Power Mad!

Why do this problem?

We like to offer students plenty of opportunities to work mathematically. This problem requires students to analyse patterns, make some generalisations, pose their own questions and explain their findings - all key aspects of good mathematical thinking.

Possible approach

The first few questions are intended to highlight the impact of the units digits on the product of two or more numbers.
On the board, write and ask for solutions to
12 x 23
42 x 73
652 x 9883
17852 x 35703
"What do all the solutions have in common?"
"What can you tell me about the product of 543789542 and 56398643?"

Offer the first couple of problems, give students some time to think about them and then share their convincing arguments. Ensure that the significance of the units digit is well understood.

Ask them to work on the next five problems and emphasise the need to provide convincing arguments.
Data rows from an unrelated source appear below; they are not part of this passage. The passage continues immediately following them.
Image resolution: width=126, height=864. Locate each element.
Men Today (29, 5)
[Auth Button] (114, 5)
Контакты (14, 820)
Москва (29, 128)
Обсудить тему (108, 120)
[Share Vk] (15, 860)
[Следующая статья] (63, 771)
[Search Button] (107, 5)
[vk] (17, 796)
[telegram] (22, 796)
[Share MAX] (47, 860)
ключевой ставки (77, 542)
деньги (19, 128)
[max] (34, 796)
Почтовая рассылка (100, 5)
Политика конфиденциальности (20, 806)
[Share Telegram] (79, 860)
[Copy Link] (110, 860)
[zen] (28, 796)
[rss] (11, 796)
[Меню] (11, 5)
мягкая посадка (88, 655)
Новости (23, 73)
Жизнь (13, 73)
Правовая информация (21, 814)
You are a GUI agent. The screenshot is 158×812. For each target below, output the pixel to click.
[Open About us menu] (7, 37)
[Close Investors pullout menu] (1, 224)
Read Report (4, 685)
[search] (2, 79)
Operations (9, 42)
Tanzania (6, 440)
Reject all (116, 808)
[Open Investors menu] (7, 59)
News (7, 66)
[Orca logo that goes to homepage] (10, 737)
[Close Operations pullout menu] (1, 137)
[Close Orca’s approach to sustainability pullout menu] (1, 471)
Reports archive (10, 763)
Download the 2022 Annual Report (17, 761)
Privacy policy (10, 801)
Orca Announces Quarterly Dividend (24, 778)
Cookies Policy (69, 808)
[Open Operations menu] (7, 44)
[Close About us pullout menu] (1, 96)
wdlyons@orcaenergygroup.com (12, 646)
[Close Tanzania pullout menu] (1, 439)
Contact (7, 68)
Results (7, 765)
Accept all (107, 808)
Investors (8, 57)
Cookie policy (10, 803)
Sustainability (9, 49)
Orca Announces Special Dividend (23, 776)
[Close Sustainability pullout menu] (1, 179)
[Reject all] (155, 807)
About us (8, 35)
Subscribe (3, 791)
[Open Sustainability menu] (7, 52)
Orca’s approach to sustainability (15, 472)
This is ideal for a paired activity.

"We have discovered that powers of numbers do behave in surprising ways - can you find any other unexpected results?" Ask the students to contribute to a whole class display of their results and their proofs.

Key questions

What patterns can you find in the units digit of ascending powers of 2, 3, 4...?

How can you be sure the patterns will continue?

Possible extension

This is an open ended activity which already offers plenty of opportunities for extension work.

Possible support

You might suggest that students draw up 'power tables' so that the cyclical nature of the units digits becomes apparent.